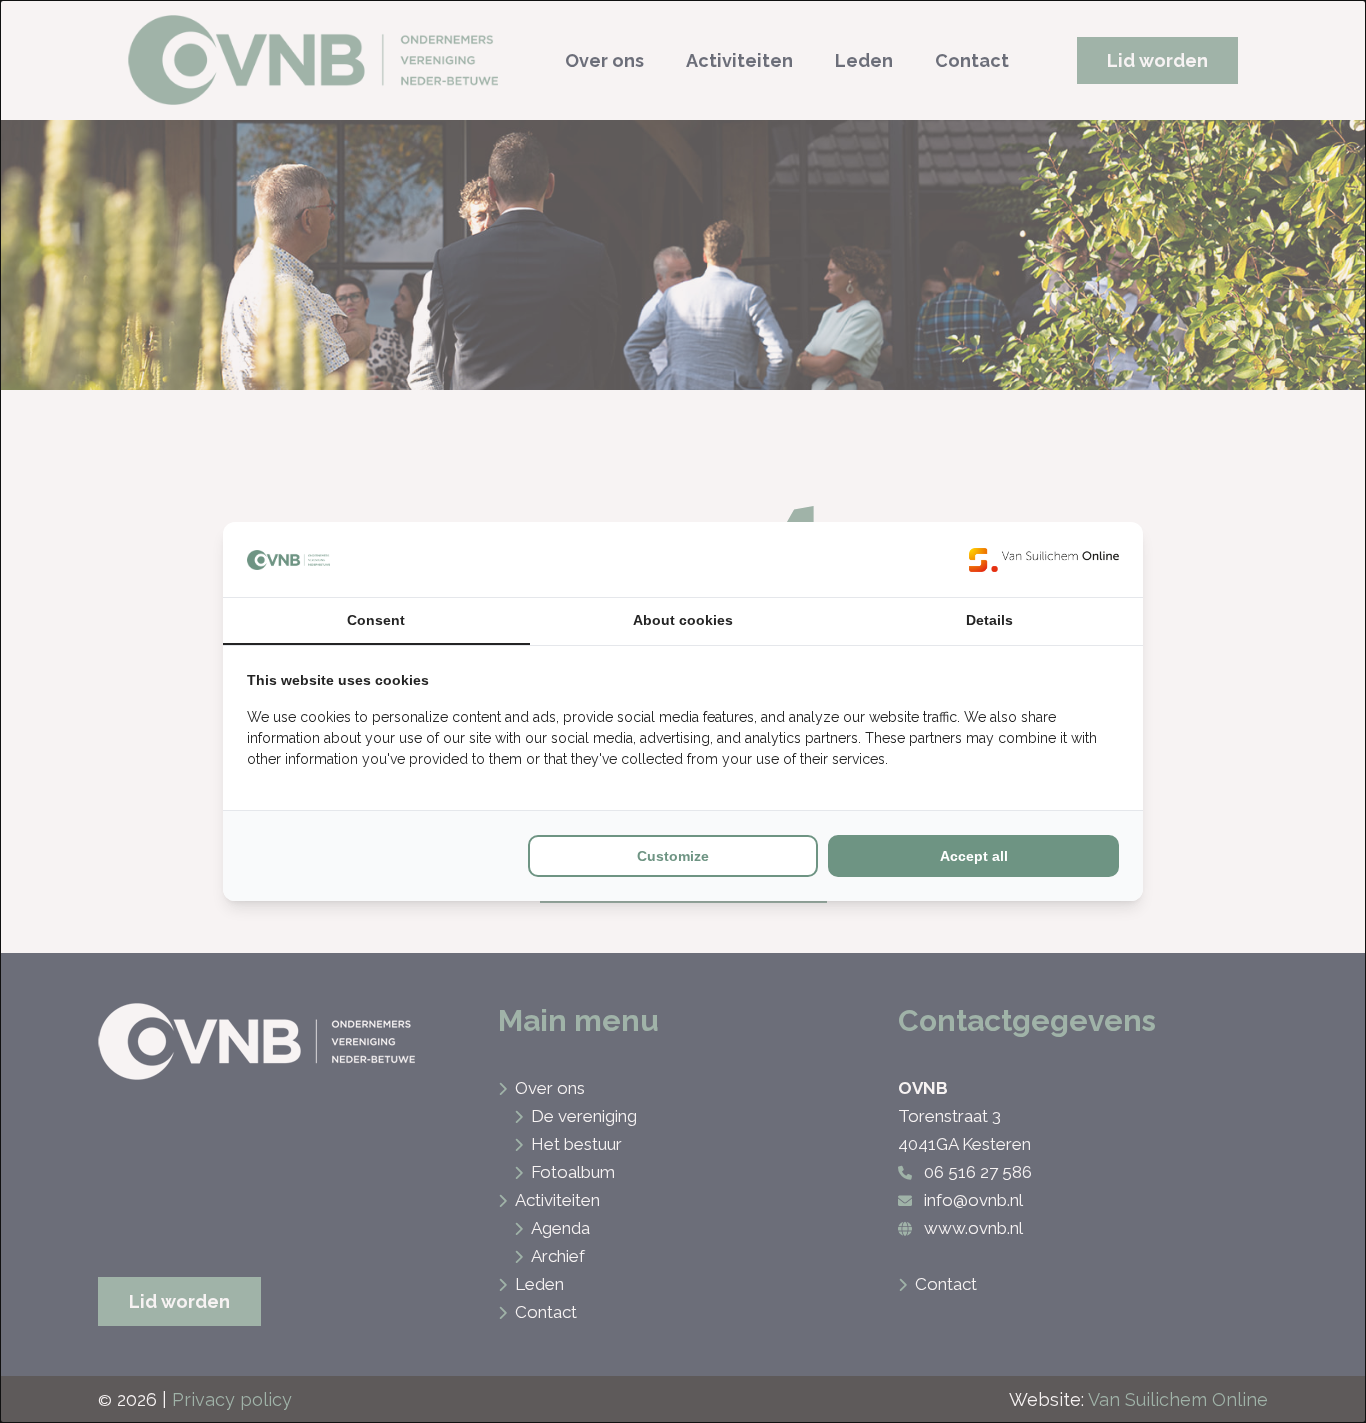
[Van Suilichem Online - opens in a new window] (1044, 559)
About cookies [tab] (683, 620)
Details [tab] (989, 620)
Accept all (974, 856)
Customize (673, 856)
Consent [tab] (376, 620)
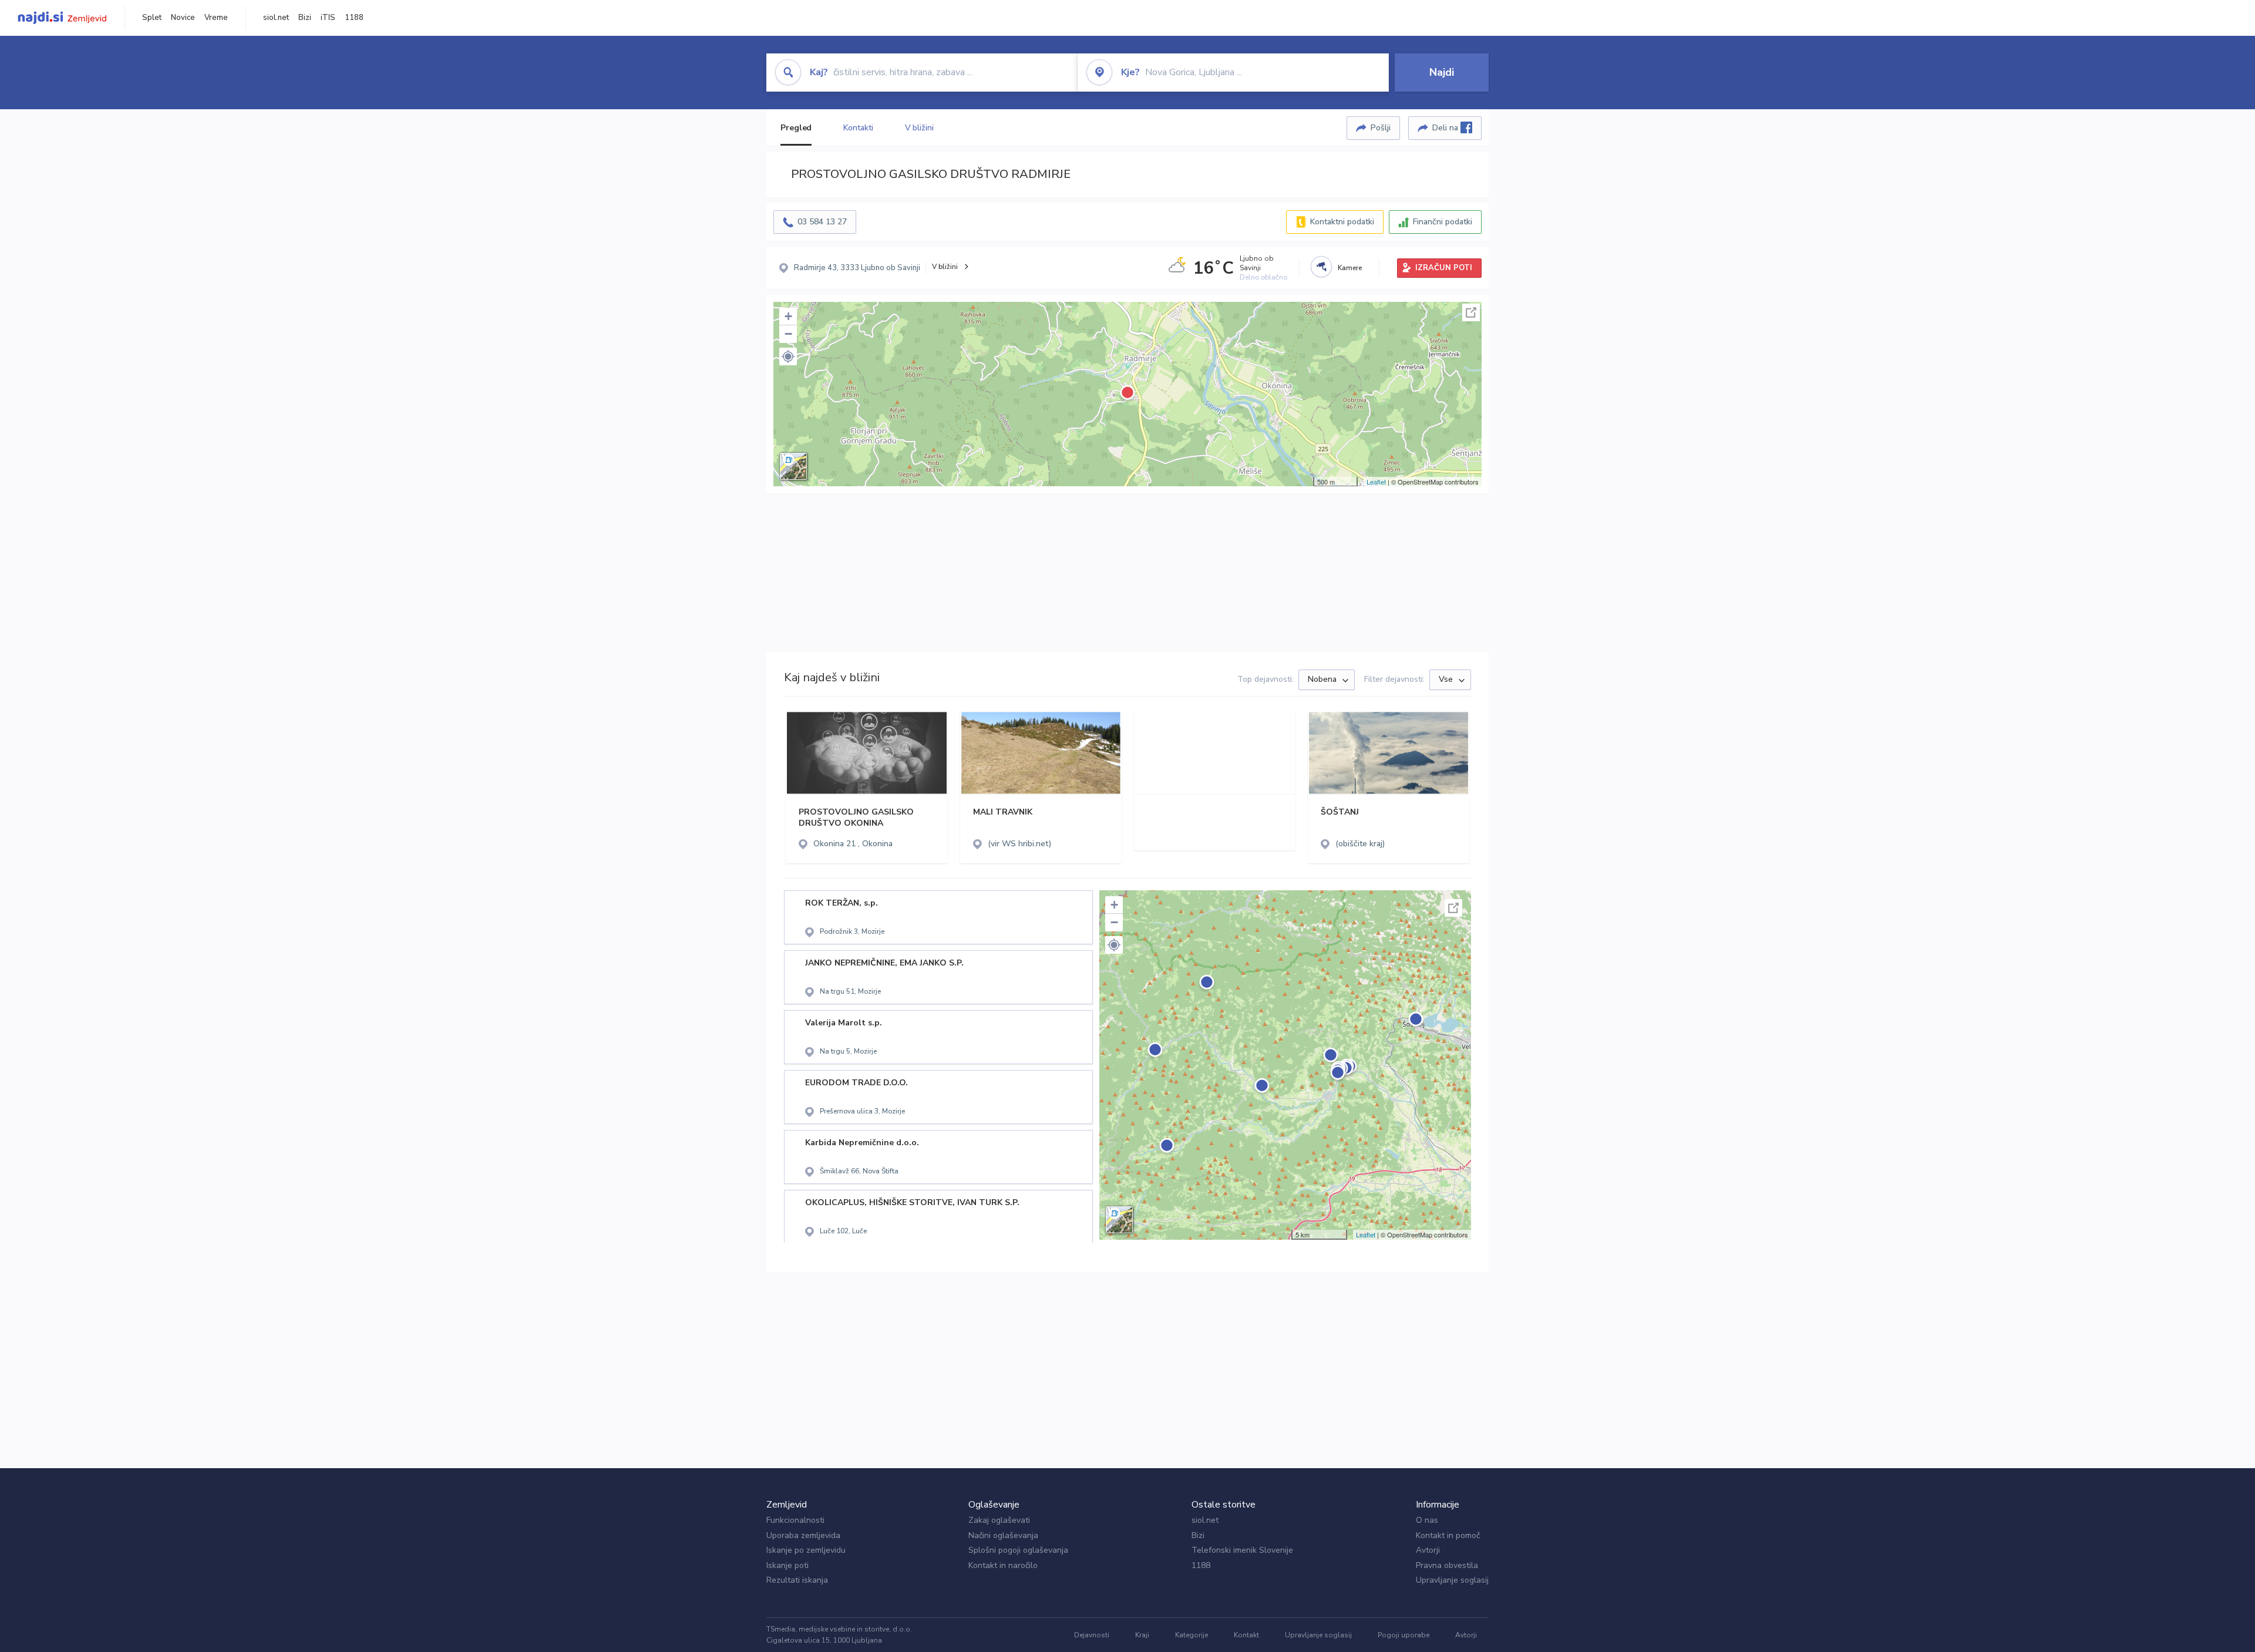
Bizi (304, 17)
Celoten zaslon (1471, 312)
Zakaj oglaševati (999, 1520)
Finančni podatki (1442, 221)
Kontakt (1246, 1635)
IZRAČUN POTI (1443, 268)
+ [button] (788, 316)
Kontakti (858, 127)
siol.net (276, 17)
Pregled (796, 127)
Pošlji (1381, 127)
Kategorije (1191, 1635)
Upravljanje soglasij (1452, 1580)
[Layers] (793, 466)
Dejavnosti (1091, 1635)
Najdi (1441, 72)
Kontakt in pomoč (1448, 1535)
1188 (354, 17)
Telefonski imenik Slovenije (1242, 1550)
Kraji (1142, 1635)
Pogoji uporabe (1403, 1635)
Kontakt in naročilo (1003, 1565)
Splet (151, 17)
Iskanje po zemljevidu (806, 1550)
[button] (788, 356)
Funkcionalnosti (795, 1520)
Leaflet (1376, 481)
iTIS (328, 17)
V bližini (919, 127)
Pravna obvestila (1447, 1565)
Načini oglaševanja (1003, 1535)
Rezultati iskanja (797, 1580)
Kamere (1350, 267)
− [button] (788, 334)
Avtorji (1428, 1550)
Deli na (1446, 127)
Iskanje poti (787, 1565)
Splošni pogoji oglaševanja (1018, 1550)
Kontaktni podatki (1342, 221)
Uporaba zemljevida (803, 1535)
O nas (1427, 1520)
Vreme (216, 17)
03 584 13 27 (822, 221)
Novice (183, 17)
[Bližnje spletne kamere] (1321, 266)
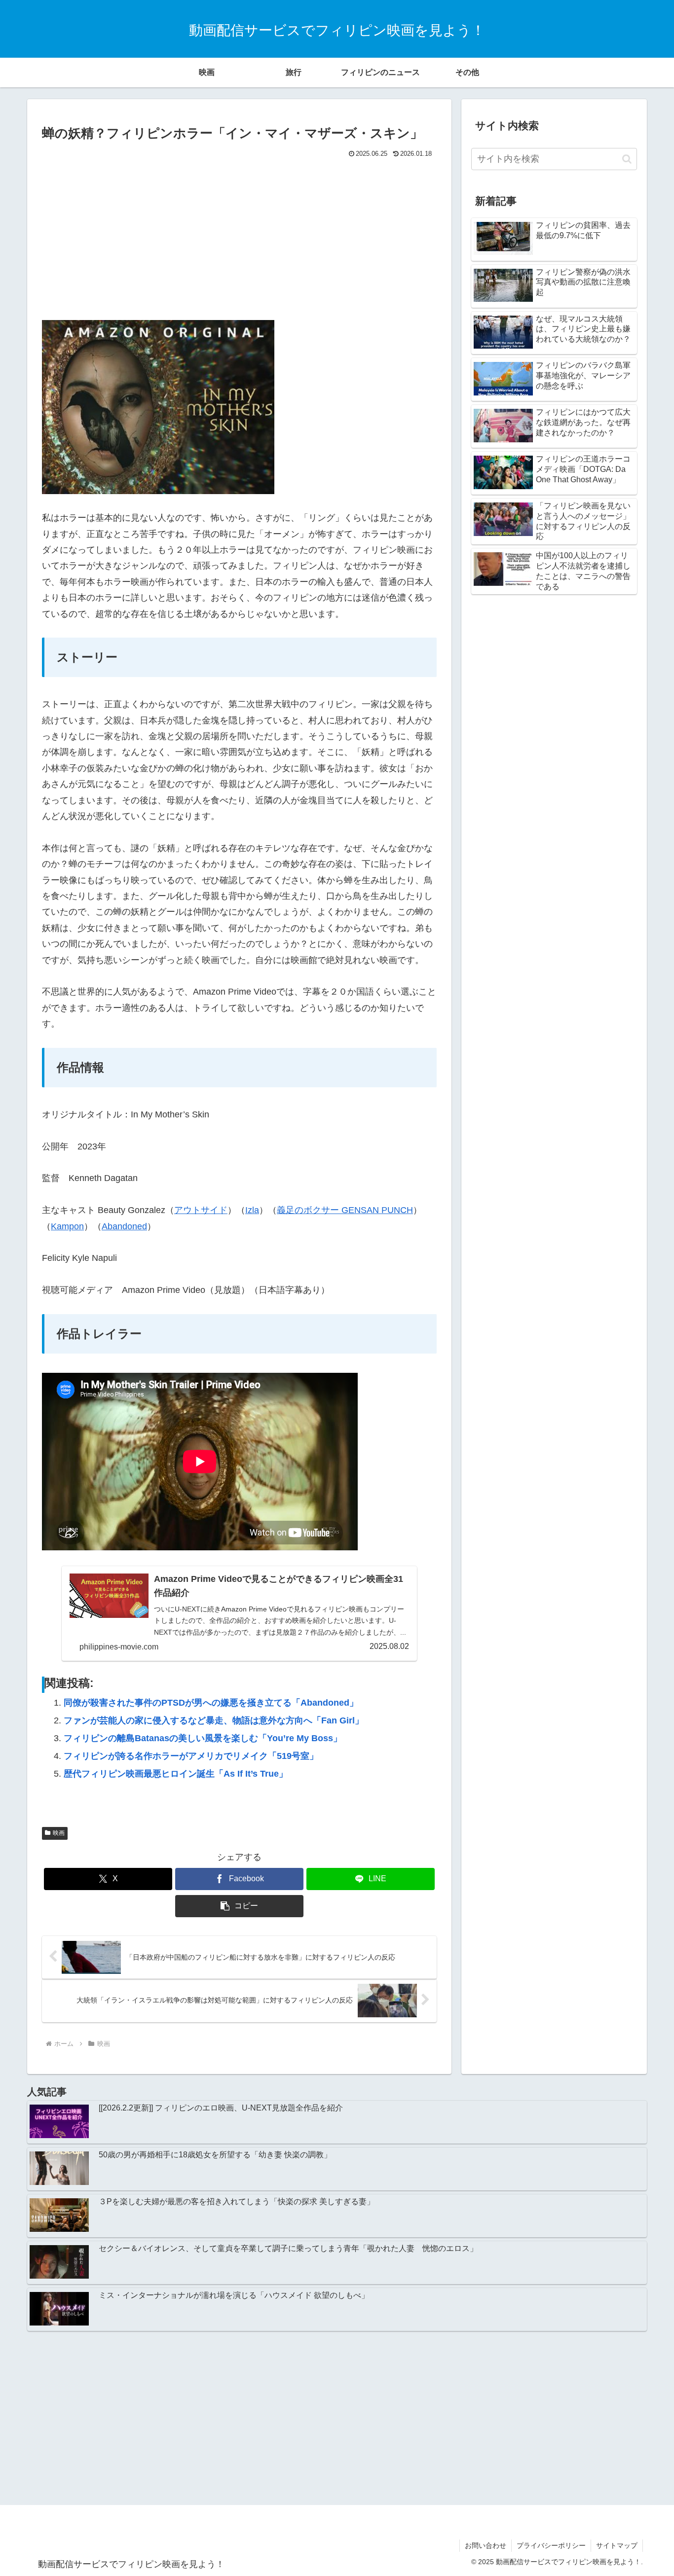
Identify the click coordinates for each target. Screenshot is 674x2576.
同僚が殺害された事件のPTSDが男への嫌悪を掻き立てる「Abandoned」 (211, 1703)
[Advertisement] (239, 235)
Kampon (67, 1226)
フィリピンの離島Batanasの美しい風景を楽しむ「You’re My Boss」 (203, 1738)
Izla (252, 1210)
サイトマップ (616, 2545)
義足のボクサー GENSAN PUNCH (345, 1210)
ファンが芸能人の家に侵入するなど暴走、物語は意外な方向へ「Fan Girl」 (214, 1720)
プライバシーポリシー (551, 2545)
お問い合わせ (485, 2545)
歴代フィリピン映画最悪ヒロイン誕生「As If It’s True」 (176, 1774)
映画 (59, 1832)
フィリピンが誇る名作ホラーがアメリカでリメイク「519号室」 (191, 1756)
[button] (239, 1906)
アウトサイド (200, 1210)
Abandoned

-*-*-

▸ **Problem to solve**: Find each line above that contains "Abandoned", and copy those lines.

▸ **Exercise answer**:
同僚が殺害された事件のPTSDが男への嫌悪を掻き立てる「Abandoned」 (211, 1703)
Abandoned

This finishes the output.